Considerações finais

Após todas estas considerações práticas baseadas nas instruções de Jesus pouco nos resta para dizer. Na verdade apenas nos resta uma profunda autoavaliação sincera e nos perguntarmos: como tem sido a minha vida de oração? Tenho buscado a glória dos homens através das minhas orações? Tenho sido descuidado com minha vida de oração? Tenho comunicação com Deus em oração? Sou salvo em Cristo para poder orar a Deus e tratá-lo como Pai? A minha oração pode ser recebida diante de Deus pela obra de Cristo na cruz por mim?

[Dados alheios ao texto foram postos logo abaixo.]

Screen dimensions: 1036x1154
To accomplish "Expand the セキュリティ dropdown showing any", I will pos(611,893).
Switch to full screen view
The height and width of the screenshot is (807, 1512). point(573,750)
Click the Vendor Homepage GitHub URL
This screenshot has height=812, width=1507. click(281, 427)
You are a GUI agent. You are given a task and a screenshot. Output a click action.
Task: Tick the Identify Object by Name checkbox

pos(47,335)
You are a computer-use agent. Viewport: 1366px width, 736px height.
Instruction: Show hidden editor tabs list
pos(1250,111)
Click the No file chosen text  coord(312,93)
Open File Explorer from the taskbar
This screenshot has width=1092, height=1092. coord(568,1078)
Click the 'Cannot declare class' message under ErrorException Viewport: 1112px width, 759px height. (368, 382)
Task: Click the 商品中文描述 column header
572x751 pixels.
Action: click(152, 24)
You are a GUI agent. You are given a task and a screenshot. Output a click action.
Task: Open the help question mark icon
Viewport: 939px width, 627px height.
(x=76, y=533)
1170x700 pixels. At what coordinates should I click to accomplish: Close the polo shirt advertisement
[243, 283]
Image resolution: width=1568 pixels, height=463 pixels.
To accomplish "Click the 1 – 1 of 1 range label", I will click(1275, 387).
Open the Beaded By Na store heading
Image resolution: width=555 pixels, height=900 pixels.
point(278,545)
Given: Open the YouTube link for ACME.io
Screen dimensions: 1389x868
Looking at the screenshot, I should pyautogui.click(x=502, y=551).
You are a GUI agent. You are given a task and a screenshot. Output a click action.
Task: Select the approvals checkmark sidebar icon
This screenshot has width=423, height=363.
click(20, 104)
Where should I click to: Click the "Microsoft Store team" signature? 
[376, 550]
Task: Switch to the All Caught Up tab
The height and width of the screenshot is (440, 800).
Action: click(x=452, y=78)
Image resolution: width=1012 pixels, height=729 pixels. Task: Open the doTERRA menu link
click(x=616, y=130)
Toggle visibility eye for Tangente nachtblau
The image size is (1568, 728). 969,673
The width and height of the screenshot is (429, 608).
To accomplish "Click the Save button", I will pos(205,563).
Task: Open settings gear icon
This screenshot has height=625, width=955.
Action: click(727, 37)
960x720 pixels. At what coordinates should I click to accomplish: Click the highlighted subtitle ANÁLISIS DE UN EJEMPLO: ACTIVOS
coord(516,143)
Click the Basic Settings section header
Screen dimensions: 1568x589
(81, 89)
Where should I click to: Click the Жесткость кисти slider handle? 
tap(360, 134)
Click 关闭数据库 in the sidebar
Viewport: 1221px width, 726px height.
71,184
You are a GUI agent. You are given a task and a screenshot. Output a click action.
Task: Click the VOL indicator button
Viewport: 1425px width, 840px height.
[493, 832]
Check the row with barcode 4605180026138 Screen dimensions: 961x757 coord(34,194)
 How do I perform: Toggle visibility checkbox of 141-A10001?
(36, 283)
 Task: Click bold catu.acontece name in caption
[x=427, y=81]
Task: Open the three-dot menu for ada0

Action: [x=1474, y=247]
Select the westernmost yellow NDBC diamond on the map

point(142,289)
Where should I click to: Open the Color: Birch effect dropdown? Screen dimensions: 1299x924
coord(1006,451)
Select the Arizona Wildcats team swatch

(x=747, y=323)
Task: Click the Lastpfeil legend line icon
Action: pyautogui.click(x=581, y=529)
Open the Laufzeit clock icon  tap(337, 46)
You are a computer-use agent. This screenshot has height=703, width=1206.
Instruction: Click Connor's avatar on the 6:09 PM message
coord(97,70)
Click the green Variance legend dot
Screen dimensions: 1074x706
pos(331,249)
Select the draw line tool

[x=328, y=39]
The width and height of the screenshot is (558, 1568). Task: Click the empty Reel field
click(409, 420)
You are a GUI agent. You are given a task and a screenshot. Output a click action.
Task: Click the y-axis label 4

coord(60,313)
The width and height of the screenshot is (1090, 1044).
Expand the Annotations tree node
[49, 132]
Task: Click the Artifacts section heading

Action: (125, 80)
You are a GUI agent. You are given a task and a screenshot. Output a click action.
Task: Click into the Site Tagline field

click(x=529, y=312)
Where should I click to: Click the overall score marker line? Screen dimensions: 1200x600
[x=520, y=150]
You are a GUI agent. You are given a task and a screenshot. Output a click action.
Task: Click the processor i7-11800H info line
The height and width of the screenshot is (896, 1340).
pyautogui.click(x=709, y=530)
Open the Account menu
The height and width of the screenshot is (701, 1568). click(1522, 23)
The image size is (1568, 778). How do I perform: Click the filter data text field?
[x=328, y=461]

Se alguma dessas perguntas tiver uma resposta negativa, considere aquilo que foi dito aqui e arrependa-se. Venha a Cristo, tome a sua cruz e siga-o. Somente nEle podemos ter acesso ao Pai e trata-lo com carinho, dizendo “Aba Pai”! Que Deus nos abençoe!


[1] A.W.Pink. “Deus é soberano”. São José dos Campos: Editora Fiel.